On Thursday, 28 October, British Prime Minister Boris Johnson deployed two Royal Navy vessels, the H.M.S. Tamar and the H.M.S. Severn, to the Channel Islands, a move that was mirrored by the French side, which deployed two of its own naval patrol ships soon after, according to The New York Times.

Last week, following increasingly heated exchanges and the detention of a Scottish scallop trawler by French authorities, the French ambassador in the U.K. was summoned to the British Foreign Office for a formal rebuke. The trawler, the Cornelis Gert Jan, which is owned by Macduff Shellfish, a subsidiary of Canada's Clearwater Seafoods, was detained in La Havre and its skipper was questioned by French police for five hours. The vessel has been accused of fishing in French waters without a licence and threatened with a EUR 75,000 (USD 87,000) fine. The charges have been denied by Macduff Shellfish, and the U.K. government said the vessel was on an E.U.-permitted list. Fishing industry leaders have called on the U.K. government to stop the captain and crew of the Cornelis Gert Jan being used as a “pawn in a political game” by France.

There have since been direct talks between the two countries’ prime ministers while both attend the United Nations climate conference in Glasgow, Scotland, but no updates on the issue have been issued as of 2 November.

"My understanding is that the British were going to come back to us tomorrow with other proposals. All that will be worked on. We'll see where we are tomorrow at the end of the day, to see if things have really changed," Macron said on 1 November. "My wish is that we can find a way out on all these issues."

The U.K. government issued a statement on 1 November expressing relief France delayed its implementation of retaliatory measures.

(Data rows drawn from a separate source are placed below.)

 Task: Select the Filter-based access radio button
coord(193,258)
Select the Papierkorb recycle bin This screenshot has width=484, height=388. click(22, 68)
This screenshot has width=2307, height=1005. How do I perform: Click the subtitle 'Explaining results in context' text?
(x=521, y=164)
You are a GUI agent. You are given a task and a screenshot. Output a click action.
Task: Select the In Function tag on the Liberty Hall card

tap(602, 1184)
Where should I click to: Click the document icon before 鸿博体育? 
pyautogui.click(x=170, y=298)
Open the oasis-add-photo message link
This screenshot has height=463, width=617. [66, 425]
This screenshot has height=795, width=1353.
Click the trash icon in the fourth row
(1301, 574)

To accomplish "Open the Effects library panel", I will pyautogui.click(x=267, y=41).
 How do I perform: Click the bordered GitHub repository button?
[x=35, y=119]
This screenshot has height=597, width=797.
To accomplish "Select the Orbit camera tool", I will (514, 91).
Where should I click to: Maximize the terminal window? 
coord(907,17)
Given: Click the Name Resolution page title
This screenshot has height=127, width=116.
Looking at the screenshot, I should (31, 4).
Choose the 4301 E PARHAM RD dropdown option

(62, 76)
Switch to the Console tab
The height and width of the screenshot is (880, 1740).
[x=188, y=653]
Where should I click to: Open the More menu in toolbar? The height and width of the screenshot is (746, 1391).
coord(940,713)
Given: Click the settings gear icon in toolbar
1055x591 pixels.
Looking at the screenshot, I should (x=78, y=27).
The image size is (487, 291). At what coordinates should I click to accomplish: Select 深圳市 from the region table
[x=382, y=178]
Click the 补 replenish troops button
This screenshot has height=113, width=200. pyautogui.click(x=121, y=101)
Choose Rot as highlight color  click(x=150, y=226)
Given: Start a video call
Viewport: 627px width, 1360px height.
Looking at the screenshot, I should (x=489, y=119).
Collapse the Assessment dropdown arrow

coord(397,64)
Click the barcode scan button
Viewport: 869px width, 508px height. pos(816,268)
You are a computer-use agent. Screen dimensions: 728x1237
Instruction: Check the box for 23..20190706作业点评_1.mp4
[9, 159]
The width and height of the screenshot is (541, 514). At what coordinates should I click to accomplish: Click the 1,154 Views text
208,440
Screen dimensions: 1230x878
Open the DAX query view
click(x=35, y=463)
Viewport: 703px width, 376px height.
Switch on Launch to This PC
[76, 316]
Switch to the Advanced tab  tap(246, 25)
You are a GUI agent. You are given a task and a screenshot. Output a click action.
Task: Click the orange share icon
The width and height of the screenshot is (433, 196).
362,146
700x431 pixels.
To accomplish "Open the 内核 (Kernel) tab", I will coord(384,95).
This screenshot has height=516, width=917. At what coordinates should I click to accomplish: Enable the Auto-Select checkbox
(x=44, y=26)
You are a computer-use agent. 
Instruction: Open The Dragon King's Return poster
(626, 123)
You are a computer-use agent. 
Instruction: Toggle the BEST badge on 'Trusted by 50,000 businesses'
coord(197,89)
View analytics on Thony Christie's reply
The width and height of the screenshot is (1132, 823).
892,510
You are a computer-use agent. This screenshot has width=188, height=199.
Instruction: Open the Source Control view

“We welcome the French government’s announcement that they will not go ahead with implementing their proposed measures as planned tomorrow. The U.K. has set out its position clearly on these measures in recent days. As we have said consistently, we are ready to continue intensive discussions on fisheries, including considering any new evidence to support the remaining license applications,” it said. “We welcome France’s acknowledgement that in-depth discussions are needed to resolve the range of difficulties in the U.K.-E.U. relationship.”